2. Appellant next contends it was error for the trial court to refuse to admit into evidence a psychological report prepared by the staff of Central State Hospital because OCGA 17-7-131
(e) (3) gives him the right to offer evidence. The record shows, however, that appellant did not challenge the trial court's ruling on the admissibility of the evidence; consequently he has waived the right to raise this issue on appeal. See Lewis v. State, 198 Ga. App. 808
, 809 (2) (403 SE2d 233
) (1991); Holland v. State, 197 Ga. App. 496 (1) (398 SE2d 810) (1990)
; Brinson v. State, 191 Ga. App. 151
(2 & 3) (381 SE2d 292
3. Appellant next challenges the trial court's failure to exclude the testimony of the State's witness, Dr. Martin Youngleson.
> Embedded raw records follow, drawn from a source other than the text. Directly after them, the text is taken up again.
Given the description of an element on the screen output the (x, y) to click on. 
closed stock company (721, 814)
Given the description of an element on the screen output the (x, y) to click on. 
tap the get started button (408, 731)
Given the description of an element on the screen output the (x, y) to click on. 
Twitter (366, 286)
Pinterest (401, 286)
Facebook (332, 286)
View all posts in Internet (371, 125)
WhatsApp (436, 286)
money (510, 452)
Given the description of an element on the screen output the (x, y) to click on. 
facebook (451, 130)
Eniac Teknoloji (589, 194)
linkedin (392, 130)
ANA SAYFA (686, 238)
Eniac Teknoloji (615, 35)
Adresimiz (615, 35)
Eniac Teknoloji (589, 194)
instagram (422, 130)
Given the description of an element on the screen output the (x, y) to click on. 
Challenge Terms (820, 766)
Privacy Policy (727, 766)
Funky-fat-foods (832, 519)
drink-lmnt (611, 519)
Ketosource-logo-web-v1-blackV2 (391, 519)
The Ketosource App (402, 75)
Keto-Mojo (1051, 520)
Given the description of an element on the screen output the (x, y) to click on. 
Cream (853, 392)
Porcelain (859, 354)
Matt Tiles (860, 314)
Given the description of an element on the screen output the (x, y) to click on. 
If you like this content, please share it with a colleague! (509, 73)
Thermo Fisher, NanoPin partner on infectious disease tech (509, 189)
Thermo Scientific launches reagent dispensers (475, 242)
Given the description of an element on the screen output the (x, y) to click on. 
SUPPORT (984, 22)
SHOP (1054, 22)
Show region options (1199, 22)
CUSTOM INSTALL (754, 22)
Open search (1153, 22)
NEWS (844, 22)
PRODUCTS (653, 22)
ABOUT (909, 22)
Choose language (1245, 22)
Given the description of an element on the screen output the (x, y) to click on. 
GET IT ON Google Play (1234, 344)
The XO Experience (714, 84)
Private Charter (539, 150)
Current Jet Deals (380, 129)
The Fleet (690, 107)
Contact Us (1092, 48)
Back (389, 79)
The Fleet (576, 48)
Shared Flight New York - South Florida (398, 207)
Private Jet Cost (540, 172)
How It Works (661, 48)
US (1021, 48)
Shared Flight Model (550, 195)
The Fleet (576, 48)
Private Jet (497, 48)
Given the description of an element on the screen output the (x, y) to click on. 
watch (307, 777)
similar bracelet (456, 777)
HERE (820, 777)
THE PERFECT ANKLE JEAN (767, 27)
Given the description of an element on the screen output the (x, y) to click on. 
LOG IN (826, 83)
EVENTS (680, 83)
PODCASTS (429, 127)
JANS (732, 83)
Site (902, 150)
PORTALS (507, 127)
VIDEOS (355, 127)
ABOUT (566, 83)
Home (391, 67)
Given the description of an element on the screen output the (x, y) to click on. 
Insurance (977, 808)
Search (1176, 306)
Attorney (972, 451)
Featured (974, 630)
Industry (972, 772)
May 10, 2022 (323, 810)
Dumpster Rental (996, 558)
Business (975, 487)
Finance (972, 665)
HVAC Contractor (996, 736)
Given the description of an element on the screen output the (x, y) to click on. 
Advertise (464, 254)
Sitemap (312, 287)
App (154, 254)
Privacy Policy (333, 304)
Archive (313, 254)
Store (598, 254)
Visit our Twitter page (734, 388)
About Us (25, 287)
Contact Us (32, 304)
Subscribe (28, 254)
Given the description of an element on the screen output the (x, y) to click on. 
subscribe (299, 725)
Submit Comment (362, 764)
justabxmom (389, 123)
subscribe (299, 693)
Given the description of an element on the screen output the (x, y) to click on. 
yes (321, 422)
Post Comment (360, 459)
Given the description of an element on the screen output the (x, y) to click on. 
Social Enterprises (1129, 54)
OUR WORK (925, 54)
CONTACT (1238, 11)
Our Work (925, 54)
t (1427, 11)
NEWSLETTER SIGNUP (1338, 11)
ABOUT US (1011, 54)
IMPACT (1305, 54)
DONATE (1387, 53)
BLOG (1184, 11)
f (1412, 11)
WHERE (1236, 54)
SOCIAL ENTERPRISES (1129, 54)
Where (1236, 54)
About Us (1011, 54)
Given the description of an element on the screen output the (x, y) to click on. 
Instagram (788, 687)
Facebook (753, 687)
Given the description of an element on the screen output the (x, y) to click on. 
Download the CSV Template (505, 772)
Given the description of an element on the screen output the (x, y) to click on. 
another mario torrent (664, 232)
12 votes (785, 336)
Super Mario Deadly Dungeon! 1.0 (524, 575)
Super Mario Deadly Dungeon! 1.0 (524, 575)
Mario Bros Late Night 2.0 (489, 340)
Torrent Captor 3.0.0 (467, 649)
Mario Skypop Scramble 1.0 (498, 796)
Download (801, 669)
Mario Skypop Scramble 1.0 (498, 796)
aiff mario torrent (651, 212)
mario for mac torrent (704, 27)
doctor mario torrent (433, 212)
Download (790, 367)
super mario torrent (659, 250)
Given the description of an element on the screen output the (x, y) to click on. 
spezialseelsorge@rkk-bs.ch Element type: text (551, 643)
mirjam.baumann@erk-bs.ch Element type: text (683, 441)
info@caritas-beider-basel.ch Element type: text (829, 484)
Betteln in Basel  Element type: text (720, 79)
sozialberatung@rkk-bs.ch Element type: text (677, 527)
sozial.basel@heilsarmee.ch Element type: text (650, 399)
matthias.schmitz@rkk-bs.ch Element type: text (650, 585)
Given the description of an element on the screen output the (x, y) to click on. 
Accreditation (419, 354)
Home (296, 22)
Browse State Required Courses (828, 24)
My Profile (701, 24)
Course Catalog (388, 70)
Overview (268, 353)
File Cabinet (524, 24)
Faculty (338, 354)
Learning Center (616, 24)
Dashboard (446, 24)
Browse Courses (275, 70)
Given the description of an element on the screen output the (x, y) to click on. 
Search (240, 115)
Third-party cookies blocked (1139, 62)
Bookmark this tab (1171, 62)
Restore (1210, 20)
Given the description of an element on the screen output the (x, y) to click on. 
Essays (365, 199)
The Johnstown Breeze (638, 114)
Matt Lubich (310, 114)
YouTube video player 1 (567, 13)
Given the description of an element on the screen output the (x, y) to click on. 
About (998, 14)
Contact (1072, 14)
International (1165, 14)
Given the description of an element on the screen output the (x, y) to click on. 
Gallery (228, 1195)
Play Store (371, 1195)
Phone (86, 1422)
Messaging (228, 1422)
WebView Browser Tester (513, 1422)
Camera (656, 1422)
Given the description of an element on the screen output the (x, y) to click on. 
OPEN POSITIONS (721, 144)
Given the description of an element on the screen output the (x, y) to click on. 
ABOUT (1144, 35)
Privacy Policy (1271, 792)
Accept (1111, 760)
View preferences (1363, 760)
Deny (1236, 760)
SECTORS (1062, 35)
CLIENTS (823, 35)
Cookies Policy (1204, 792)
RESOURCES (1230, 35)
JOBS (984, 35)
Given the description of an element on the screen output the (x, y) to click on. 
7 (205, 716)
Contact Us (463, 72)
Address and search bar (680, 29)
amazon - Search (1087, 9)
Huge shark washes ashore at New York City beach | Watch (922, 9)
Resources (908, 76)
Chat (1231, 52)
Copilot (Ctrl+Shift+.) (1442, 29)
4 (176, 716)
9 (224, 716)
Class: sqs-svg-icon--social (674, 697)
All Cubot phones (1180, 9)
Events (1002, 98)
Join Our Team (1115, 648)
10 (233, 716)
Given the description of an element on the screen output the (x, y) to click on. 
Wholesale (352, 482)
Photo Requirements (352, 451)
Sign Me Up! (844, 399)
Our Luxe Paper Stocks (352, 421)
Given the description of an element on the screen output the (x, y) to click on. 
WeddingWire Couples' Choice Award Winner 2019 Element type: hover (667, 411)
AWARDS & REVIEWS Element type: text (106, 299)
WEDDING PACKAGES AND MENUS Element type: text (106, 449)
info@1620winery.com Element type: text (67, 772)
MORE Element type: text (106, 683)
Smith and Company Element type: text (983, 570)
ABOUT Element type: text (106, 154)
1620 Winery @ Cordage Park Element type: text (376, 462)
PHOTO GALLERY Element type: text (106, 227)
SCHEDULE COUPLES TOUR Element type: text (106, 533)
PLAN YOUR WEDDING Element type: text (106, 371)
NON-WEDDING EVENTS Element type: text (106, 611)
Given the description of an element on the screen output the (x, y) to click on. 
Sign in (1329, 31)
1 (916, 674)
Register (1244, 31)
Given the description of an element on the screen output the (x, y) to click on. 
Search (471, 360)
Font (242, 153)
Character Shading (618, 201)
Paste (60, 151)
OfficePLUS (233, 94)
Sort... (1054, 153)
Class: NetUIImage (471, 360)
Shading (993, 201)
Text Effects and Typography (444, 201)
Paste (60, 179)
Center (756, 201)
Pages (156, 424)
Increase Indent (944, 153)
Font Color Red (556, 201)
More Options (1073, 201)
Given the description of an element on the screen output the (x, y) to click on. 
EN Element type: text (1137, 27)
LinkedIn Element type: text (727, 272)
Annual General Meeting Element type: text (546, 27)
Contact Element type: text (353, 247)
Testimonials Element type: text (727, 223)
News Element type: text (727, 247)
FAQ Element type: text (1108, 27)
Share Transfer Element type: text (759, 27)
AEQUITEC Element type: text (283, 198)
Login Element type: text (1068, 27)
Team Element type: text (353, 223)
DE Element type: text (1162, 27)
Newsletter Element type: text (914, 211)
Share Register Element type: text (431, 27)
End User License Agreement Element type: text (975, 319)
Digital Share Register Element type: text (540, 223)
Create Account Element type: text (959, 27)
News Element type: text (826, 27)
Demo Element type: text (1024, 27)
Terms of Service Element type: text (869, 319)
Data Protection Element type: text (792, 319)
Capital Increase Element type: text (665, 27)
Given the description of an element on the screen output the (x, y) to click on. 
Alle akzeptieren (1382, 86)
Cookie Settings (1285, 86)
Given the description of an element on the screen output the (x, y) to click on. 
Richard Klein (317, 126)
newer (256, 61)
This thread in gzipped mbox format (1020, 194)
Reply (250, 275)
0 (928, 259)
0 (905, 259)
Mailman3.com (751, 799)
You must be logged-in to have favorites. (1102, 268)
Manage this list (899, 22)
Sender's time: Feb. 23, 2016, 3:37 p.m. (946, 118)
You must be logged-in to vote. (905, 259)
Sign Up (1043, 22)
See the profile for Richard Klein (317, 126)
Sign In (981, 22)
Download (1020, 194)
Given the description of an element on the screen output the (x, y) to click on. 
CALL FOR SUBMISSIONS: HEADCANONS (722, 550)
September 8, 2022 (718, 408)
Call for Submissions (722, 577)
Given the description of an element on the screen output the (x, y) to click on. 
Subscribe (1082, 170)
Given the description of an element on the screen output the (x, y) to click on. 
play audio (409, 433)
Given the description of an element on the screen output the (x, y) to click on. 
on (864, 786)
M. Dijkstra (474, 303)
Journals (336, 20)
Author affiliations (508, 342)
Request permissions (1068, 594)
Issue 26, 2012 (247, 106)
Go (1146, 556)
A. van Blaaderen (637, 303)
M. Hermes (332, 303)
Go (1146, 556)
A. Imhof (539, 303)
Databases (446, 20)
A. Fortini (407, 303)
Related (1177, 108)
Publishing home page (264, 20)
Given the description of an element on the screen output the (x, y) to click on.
However, the arguments posited in support of this enumeration go to the credibility of the witness and the weight to be given his testimony; they do not support appellant's contention that the testimony should have been excluded. Thus we find no merit to this enumeration.
4. Appellant also raises for the first time on appeal certain constitutional challenges to OCGA 17-7-131
. "While this is an enumeration of error over which the Georgia Supreme Court has exclusive jurisdiction, we need not transfer the appeal for lack of jurisdiction because defendant did not raise this constitutional issue at trial and therefore forfeited his right to raise the issue on appeal. Senase v. State, 258 Ga. 592 (372 SE2d 813) (1988)
." Anthony v. State, 197 Ga. App. 297
, 299 (3) (398 SE2d 580
) (1990). See also Grant v. McKiernan, 82 Ga. App. 82 (1) (60 SE2d 794) (1950)
Lewis R. Slaton, District Attorney, Rebecca A. Keel, Joseph J. Drolet, A. Thomas Jones, Assistant District Attorneys, for appellee.